Data for review Start Marker
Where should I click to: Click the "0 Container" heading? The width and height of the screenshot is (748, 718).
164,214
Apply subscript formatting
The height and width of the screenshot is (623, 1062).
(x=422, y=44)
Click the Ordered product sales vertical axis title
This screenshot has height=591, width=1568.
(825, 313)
Data for review End Marker
> [Your objective]:
Without omitting anything, set down all the entries above again.

> [Response area]:
Where should I click to: Click the "0 Container" heading? The width and height of the screenshot is (748, 718).
164,214
Apply subscript formatting
The height and width of the screenshot is (623, 1062).
(x=422, y=44)
Click the Ordered product sales vertical axis title
This screenshot has height=591, width=1568.
(825, 313)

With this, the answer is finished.